TASK PROMPT:
Search the entries below for "How do I perform: Toggle". Give that line and all the lines after it again, exactly, through the last, without pictures.

[Saved data entries]
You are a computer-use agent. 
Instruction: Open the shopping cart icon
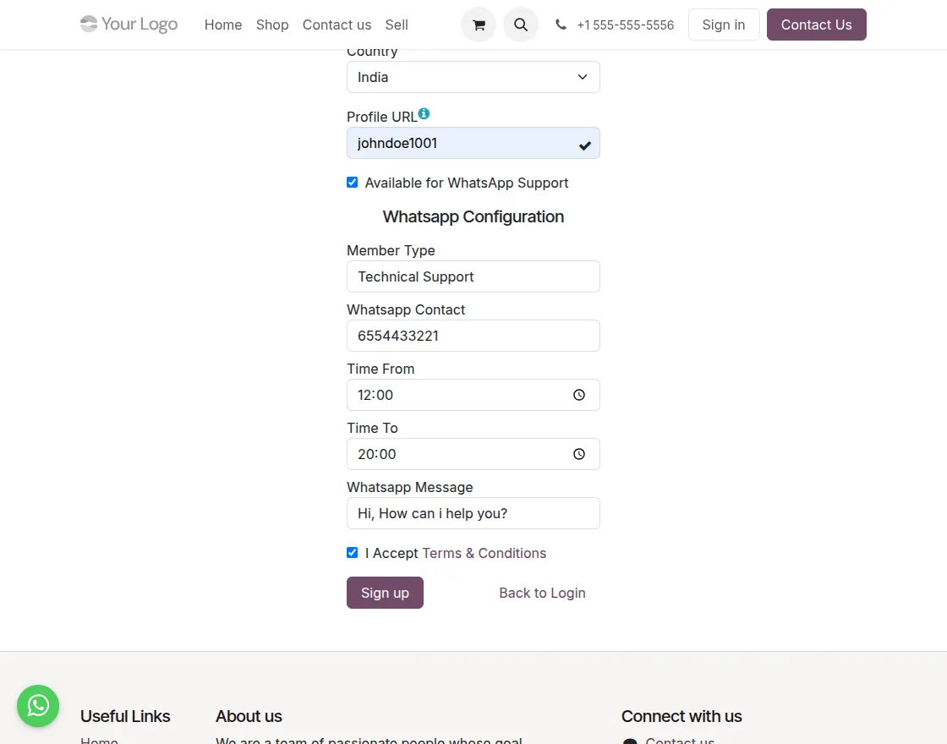(479, 25)
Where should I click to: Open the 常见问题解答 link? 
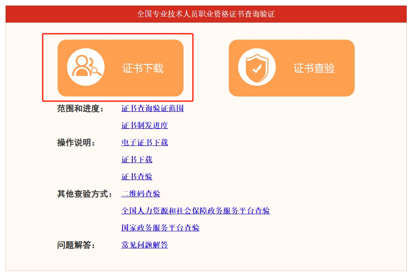click(x=144, y=245)
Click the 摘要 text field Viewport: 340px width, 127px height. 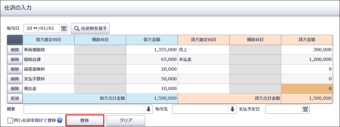pos(84,109)
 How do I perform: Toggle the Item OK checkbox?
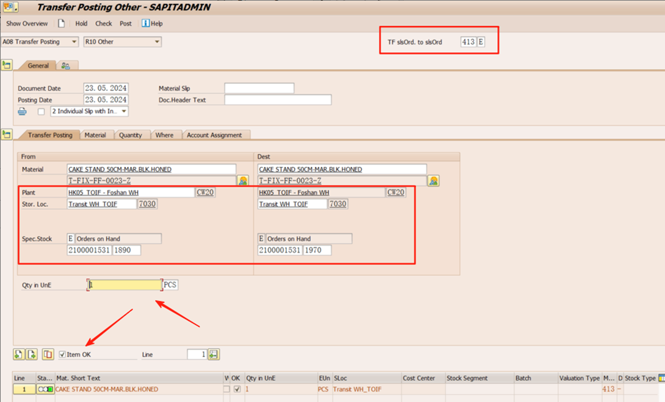[63, 354]
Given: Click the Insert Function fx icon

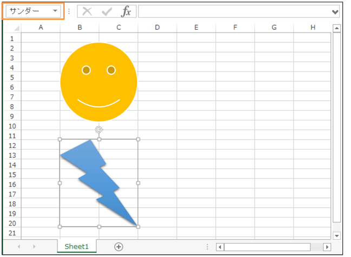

PROBLEM SOLUTION:
 How do I perform: Toggle the Item OK checkbox?
[63, 354]
Given: Click the Insert Function fx icon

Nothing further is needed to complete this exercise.